Gene Linkage
Gene linkage describes the physical relationship of genes. Specifically, linkage means that the genes are on the same chromosome and therefore do not assort independently into gametes (in humans, ovum and spermatozoa) during meiosis.
Gene linkage is the phenomenon where genes located on the same chromosome in an eukaryote tend to be transmitted together. Because of this co-transmittance, the traits associated with the genes sometimes do not segregate between two daughter cells, following crosses between the parental cells, as predicted by Mendelian genetics
The genes of most organisms can exist in different forms, called alleles, in a population. If the organism has identical alleles of a gene on each of its homologous chromosomes, it is called homozygous. If the alleles are different it is called heterozygous. During the cell division process, a separation of nuclear material into gametes occurs via meiosis. If an organism is heterozygous, two kinds of gametes are produced; if homozygous, it produces only one kind of gamete. At fertilization the male and female gametes combine and the random process that creates different unites the gametes into various combination. The ratio of the appearance of the observed traits, or phenotypes, produced by the pattern of separation of the dominant and recessive genes for that trait was predicted by Gregor Mendel following painstaking work and observation of the crosses between pea plants.
However, early in the twentieth century, William Bateson and Reginald Crundall Punnett, two British geneticists, observed that sometimes the expected Mendelian ratio of phenotypes did not occur. Their best explanation was that in some manner the phenotypic classes, the alleles, were coupled, and so did not sort independently into gametes. Proof of their explanation was provided by Thomas Hunt Morgan, using Drosophila eye color as the examined trait.
Morgan observed that test crosses between mutants in eye color and wing development deviated from the expected Mendelian 1:1:1:1 ratio for independent assortment. The observed ratio was, rather, consistent with the non-independent segregation of two genes that were close to each other on the same chromosome.
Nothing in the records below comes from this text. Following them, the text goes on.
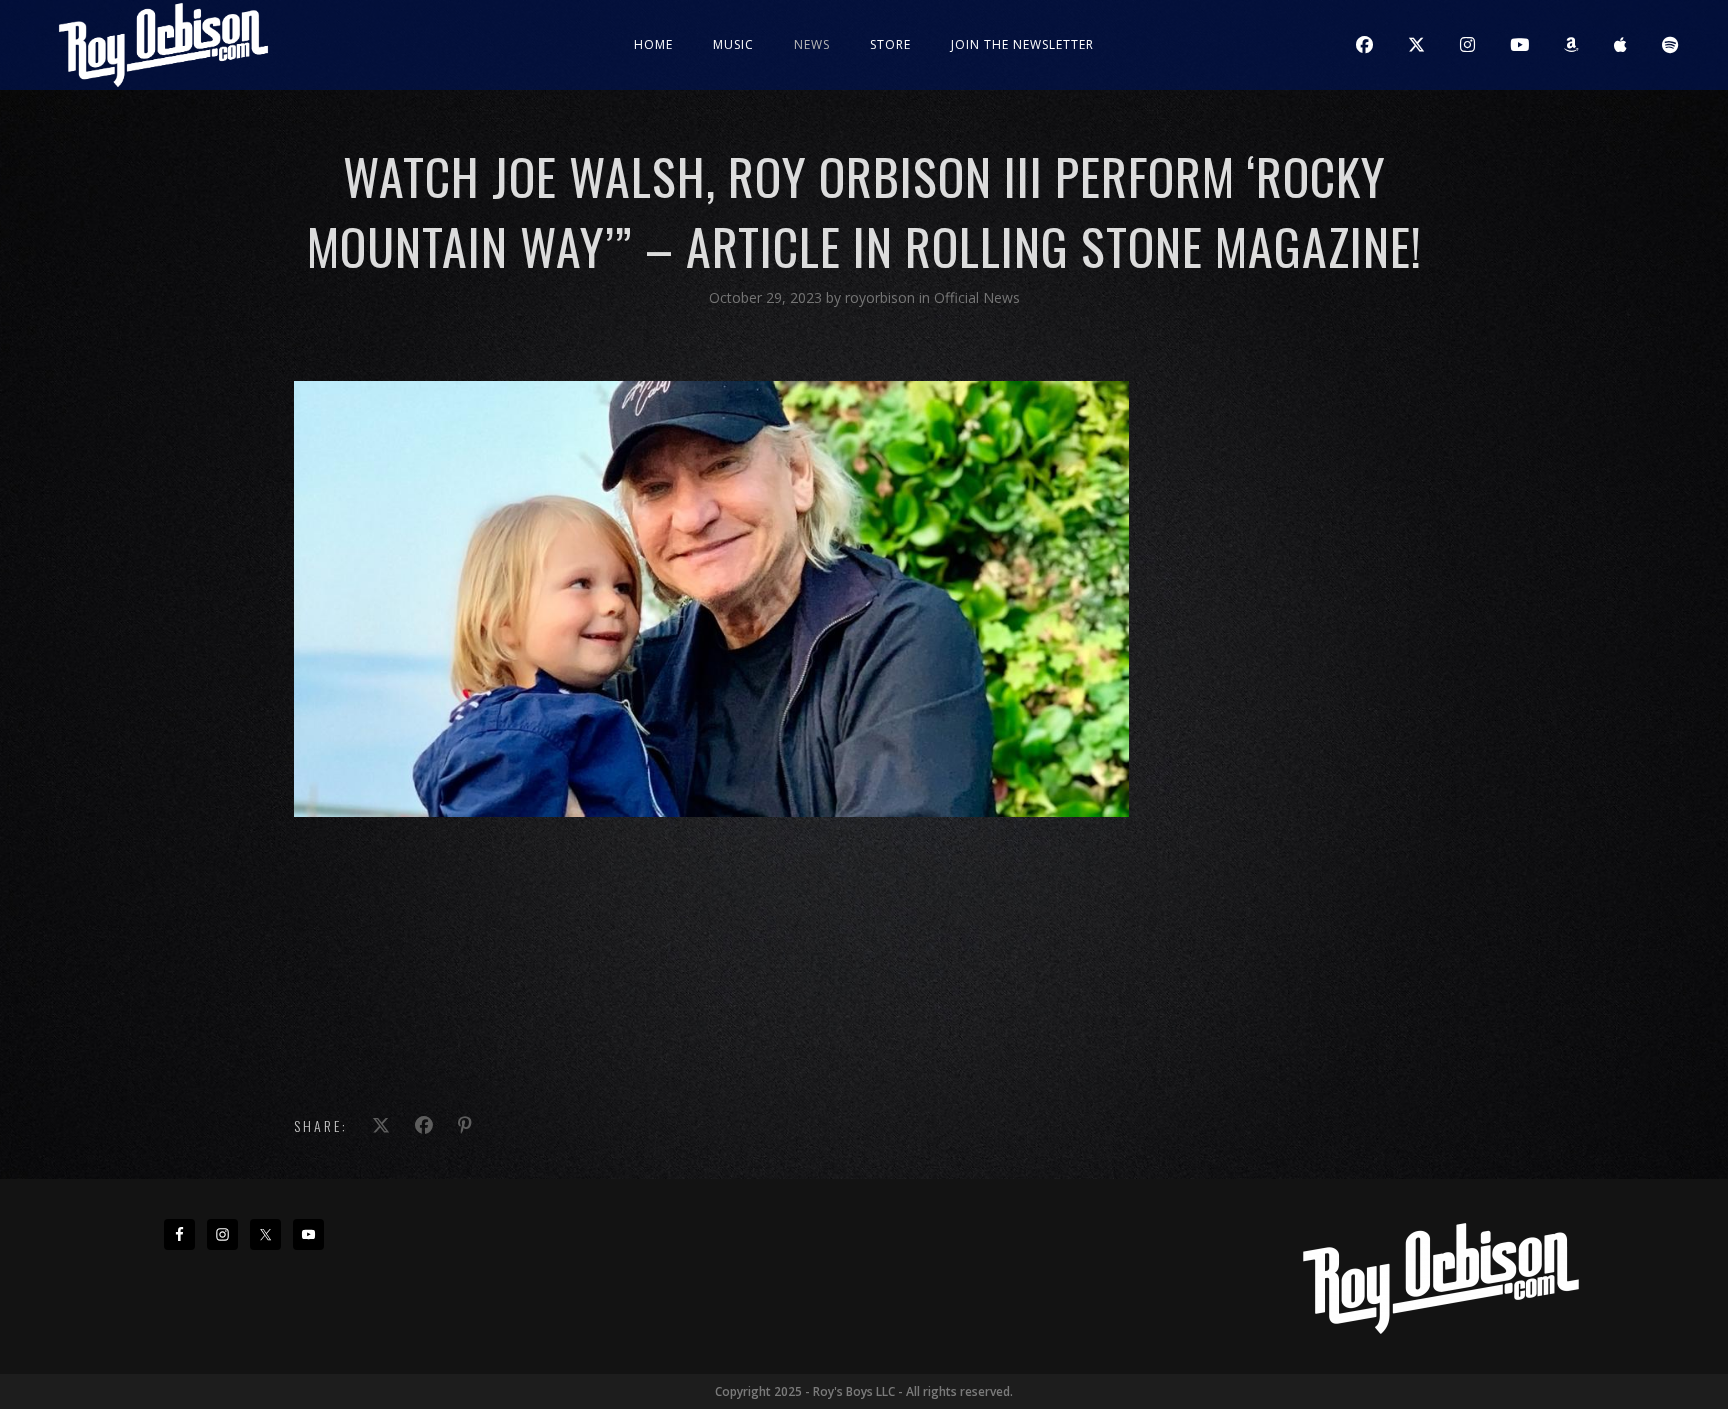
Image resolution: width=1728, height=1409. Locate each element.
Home (653, 44)
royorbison (882, 297)
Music (733, 44)
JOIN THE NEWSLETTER (1022, 44)
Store (890, 44)
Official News (977, 297)
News (812, 44)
Linked genes do not observe the genotypic or phenotypic relationships predicted by Mendelian crosses that assume independent assortment of chromosomes and genes. In a cross the parental generation is designated P1 and the first generation of offspring are designated F1(first filial generation), and the offspring resulting from the fertilization between individuals of the F1 generation are called the F2 (second filial generation). When the F1 and F2 ratios deviate form the predicted Mendelian rations this is evidence of gene linkage.
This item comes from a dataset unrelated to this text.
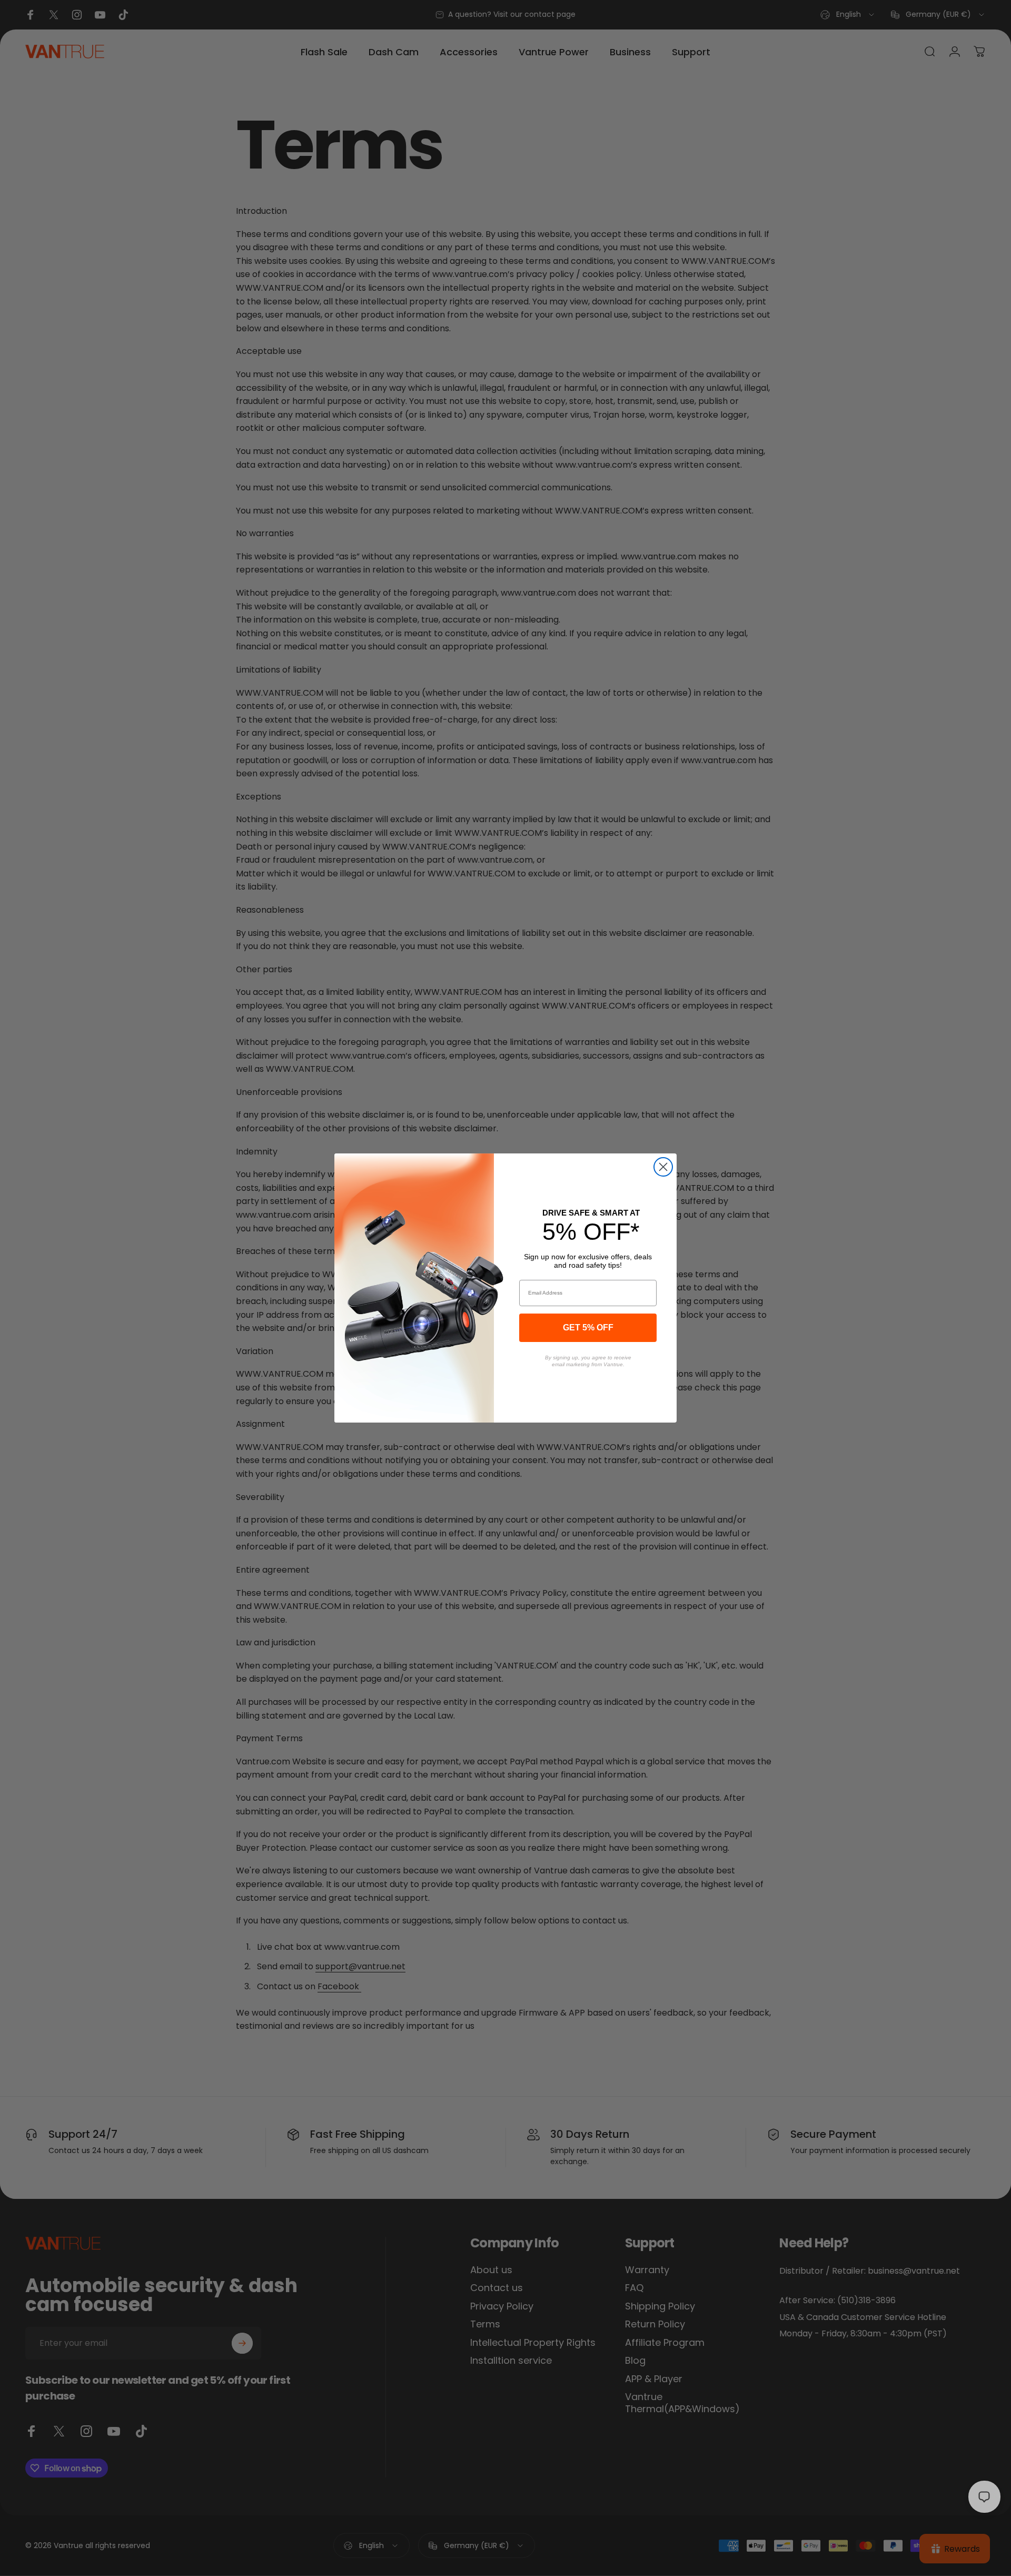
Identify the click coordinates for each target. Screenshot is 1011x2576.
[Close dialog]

The linkage of genes is used to generate so-called linkage maps, which give a measure of the distance between genes on a chromosome. The linkage map technique, which is based on the use of the percentage of recombinants, in which crossing over of DNA and expression of traits due to gene linkage has occurred, was devised in 1911 by Alfred Henry Sturtevant, an undergraduate student of Morgan's. The technique remains in use today as a means of producing an index of the distance between two genes.